(Saved data entries)

^^^^^^^^

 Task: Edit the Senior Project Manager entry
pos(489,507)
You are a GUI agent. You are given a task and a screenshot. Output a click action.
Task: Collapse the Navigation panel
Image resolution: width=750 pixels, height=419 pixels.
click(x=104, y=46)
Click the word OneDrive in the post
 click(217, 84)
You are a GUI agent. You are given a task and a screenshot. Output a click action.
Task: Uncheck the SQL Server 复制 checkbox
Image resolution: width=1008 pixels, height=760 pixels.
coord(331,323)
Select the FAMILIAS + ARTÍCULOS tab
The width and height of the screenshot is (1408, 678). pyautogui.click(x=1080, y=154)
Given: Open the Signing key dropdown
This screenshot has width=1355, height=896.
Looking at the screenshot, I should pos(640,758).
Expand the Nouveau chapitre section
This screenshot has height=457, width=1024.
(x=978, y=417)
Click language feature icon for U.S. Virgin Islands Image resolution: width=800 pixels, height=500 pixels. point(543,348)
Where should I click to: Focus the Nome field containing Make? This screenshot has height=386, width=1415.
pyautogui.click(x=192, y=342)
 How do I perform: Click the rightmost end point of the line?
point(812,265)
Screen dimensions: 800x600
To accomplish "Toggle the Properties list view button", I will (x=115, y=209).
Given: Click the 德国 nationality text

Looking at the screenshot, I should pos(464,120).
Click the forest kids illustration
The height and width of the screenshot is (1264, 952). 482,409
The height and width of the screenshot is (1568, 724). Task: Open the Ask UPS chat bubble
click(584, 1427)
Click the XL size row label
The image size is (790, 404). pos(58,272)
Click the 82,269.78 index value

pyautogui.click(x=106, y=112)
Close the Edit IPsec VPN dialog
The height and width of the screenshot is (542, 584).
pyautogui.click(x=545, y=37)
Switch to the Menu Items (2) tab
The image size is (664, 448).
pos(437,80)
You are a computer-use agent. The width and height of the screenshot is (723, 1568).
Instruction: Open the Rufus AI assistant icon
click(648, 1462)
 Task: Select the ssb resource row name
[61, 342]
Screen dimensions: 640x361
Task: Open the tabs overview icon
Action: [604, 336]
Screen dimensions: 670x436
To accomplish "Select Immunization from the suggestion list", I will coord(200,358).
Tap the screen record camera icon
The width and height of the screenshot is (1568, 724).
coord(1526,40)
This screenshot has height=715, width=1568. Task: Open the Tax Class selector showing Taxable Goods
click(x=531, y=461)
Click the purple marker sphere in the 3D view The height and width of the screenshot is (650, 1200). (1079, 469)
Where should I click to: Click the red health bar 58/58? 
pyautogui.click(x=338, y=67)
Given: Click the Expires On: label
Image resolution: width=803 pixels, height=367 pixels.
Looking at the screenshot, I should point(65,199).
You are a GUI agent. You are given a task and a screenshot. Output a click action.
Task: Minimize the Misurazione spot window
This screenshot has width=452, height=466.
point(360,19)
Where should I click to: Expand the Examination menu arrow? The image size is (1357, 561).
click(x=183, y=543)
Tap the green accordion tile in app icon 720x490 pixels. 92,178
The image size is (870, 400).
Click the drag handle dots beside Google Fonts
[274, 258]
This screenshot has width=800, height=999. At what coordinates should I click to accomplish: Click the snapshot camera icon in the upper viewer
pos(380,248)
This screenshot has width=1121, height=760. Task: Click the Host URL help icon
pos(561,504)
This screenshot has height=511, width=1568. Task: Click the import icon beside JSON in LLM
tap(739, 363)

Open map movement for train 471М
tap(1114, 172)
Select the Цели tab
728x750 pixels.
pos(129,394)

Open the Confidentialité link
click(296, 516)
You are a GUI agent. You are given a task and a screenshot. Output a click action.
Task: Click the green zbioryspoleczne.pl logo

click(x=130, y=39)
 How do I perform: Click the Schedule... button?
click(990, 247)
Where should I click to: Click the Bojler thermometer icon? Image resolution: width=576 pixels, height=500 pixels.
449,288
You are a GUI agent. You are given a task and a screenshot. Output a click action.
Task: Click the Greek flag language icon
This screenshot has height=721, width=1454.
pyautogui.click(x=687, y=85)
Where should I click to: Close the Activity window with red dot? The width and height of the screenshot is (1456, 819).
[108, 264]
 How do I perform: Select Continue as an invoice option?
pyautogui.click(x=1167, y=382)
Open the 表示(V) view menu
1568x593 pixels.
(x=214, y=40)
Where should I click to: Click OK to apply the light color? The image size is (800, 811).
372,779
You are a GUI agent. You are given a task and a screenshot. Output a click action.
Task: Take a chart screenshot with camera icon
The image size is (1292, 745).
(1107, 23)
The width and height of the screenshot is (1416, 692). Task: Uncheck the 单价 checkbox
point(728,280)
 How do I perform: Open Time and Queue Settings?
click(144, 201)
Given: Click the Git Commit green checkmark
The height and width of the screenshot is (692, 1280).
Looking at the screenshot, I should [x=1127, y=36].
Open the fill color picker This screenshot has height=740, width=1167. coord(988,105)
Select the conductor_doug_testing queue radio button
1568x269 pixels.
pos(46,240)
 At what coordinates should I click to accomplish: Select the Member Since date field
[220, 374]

^^^^^^^^

**AIM OF THE EXERCISE**:
Retype the records in full. Keep every line identical to the original.

**SOLUTION FOR THIS EXERCISE**:
 Task: Edit the Senior Project Manager entry
pos(489,507)
You are a GUI agent. You are given a task and a screenshot. Output a click action.
Task: Collapse the Navigation panel
Image resolution: width=750 pixels, height=419 pixels.
click(x=104, y=46)
Click the word OneDrive in the post
 click(217, 84)
You are a GUI agent. You are given a task and a screenshot. Output a click action.
Task: Uncheck the SQL Server 复制 checkbox
Image resolution: width=1008 pixels, height=760 pixels.
coord(331,323)
Select the FAMILIAS + ARTÍCULOS tab
The width and height of the screenshot is (1408, 678). pyautogui.click(x=1080, y=154)
Given: Open the Signing key dropdown
This screenshot has width=1355, height=896.
Looking at the screenshot, I should pos(640,758).
Expand the Nouveau chapitre section
This screenshot has height=457, width=1024.
(x=978, y=417)
Click language feature icon for U.S. Virgin Islands Image resolution: width=800 pixels, height=500 pixels. point(543,348)
Where should I click to: Focus the Nome field containing Make? This screenshot has height=386, width=1415.
pyautogui.click(x=192, y=342)
 How do I perform: Click the rightmost end point of the line?
point(812,265)
Screen dimensions: 800x600
To accomplish "Toggle the Properties list view button", I will (x=115, y=209).
Given: Click the 德国 nationality text

Looking at the screenshot, I should pos(464,120).
Click the forest kids illustration
The height and width of the screenshot is (1264, 952). 482,409
The height and width of the screenshot is (1568, 724). Task: Open the Ask UPS chat bubble
click(584, 1427)
Click the XL size row label
The image size is (790, 404). pos(58,272)
Click the 82,269.78 index value

pyautogui.click(x=106, y=112)
Close the Edit IPsec VPN dialog
The height and width of the screenshot is (542, 584).
pyautogui.click(x=545, y=37)
Switch to the Menu Items (2) tab
The image size is (664, 448).
pos(437,80)
You are a computer-use agent. The width and height of the screenshot is (723, 1568).
Instruction: Open the Rufus AI assistant icon
click(648, 1462)
 Task: Select the ssb resource row name
[61, 342]
Screen dimensions: 640x361
Task: Open the tabs overview icon
Action: [604, 336]
Screen dimensions: 670x436
To accomplish "Select Immunization from the suggestion list", I will coord(200,358).
Tap the screen record camera icon
The width and height of the screenshot is (1568, 724).
coord(1526,40)
This screenshot has height=715, width=1568. Task: Open the Tax Class selector showing Taxable Goods
click(x=531, y=461)
Click the purple marker sphere in the 3D view The height and width of the screenshot is (650, 1200). (1079, 469)
Where should I click to: Click the red health bar 58/58? 
pyautogui.click(x=338, y=67)
Given: Click the Expires On: label
Image resolution: width=803 pixels, height=367 pixels.
Looking at the screenshot, I should point(65,199).
You are a GUI agent. You are given a task and a screenshot. Output a click action.
Task: Minimize the Misurazione spot window
This screenshot has width=452, height=466.
point(360,19)
Where should I click to: Expand the Examination menu arrow? The image size is (1357, 561).
click(x=183, y=543)
Tap the green accordion tile in app icon 720x490 pixels. 92,178
The image size is (870, 400).
Click the drag handle dots beside Google Fonts
[274, 258]
This screenshot has width=800, height=999. At what coordinates should I click to accomplish: Click the snapshot camera icon in the upper viewer
pos(380,248)
This screenshot has width=1121, height=760. Task: Click the Host URL help icon
pos(561,504)
This screenshot has height=511, width=1568. Task: Click the import icon beside JSON in LLM
tap(739, 363)

Open map movement for train 471М
tap(1114, 172)
Select the Цели tab
728x750 pixels.
pos(129,394)

Open the Confidentialité link
click(296, 516)
You are a GUI agent. You are given a task and a screenshot. Output a click action.
Task: Click the green zbioryspoleczne.pl logo

click(x=130, y=39)
 How do I perform: Click the Schedule... button?
click(990, 247)
Where should I click to: Click the Bojler thermometer icon? Image resolution: width=576 pixels, height=500 pixels.
449,288
You are a GUI agent. You are given a task and a screenshot. Output a click action.
Task: Click the Greek flag language icon
This screenshot has height=721, width=1454.
pyautogui.click(x=687, y=85)
Where should I click to: Close the Activity window with red dot? The width and height of the screenshot is (1456, 819).
[108, 264]
 How do I perform: Select Continue as an invoice option?
pyautogui.click(x=1167, y=382)
Open the 表示(V) view menu
1568x593 pixels.
(x=214, y=40)
Where should I click to: Click OK to apply the light color? The image size is (800, 811).
372,779
You are a GUI agent. You are given a task and a screenshot. Output a click action.
Task: Take a chart screenshot with camera icon
The image size is (1292, 745).
(1107, 23)
The width and height of the screenshot is (1416, 692). Task: Uncheck the 单价 checkbox
point(728,280)
 How do I perform: Open Time and Queue Settings?
click(144, 201)
Given: Click the Git Commit green checkmark
The height and width of the screenshot is (692, 1280).
Looking at the screenshot, I should [x=1127, y=36].
Open the fill color picker This screenshot has height=740, width=1167. coord(988,105)
Select the conductor_doug_testing queue radio button
1568x269 pixels.
pos(46,240)
 At what coordinates should I click to accomplish: Select the Member Since date field
[220, 374]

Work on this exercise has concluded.